It’s where requests are routed if you use Custom Hostnames.

What happens if we enable the proxy on CNAME domains.example.com and then a host point to that CNAME without having active custom hostname in our zone for them? Will the CNAME routing happen for them even without custom hostname?

They will get an error message.

We initially asked our customers to point their domains to domains.example.com. Now, we want to enable Cloudflare proxy to take advantage of its features. However, some customers have CAA records that block pki.goog from issuing certificates, preventing their custom hostnames from becoming Active. As a result, some custom hostnames are Active, while others are not.

We don’t want to disrupt their service, and while we’ve asked them to update their CAA records, it may take time.

Is there a way to allow hostnames without a custom hostname in our zone to bypass Cloudflare (acting as if domains.example.com is not proxied) while ensuring that the rest function as expected under Cloudflare’s proxy?

No. Only if they use different CNAME targets.

You can always create CAA records for domains.example.com to override the CAA records your customers are using.

As your domain is the CNAME target of your customers subdomain, you are in control of all DNS records for that subdomain, including CAA records.

This would work for all subdomains your customers point to you, though not for apex domains, which would not appear as CNAME records in DNS.

(Information shown)
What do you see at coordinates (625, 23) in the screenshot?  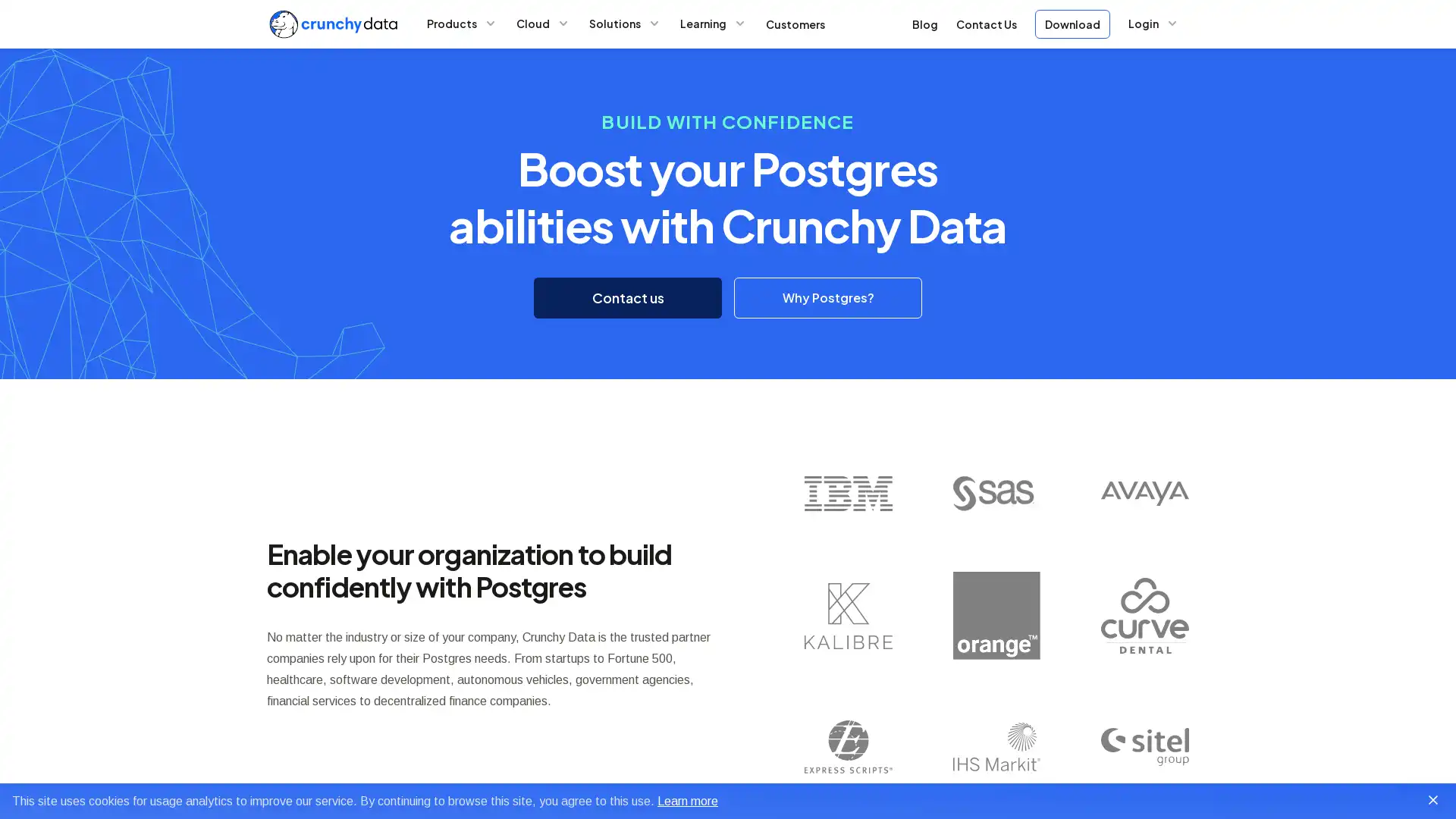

(What to work on)
1. Answer these from the custom hostnames discussion:
(a) What will hosts that point to the proxied CNAME without an active custom hostname get?
(b) Which issuer do some customers' CAA records block from issuing certificates?
(c) Why would overriding CAA records not work for apex domains?
2. Please copy the stretch of the custom hostnames discussion from "Is there a way" through "under Cloudflare’s proxy?" word for word.

(Solutions by task)
1.
(a) An error message.
(b) pki.goog.
(c) Apex domains would not appear as CNAME records in DNS.

2.
Is there a way to allow hostnames without a custom hostname in our zone to bypass Cloudflare (acting as if domains.example.com is not proxied) while ensuring that the rest function as expected under Cloudflare’s proxy?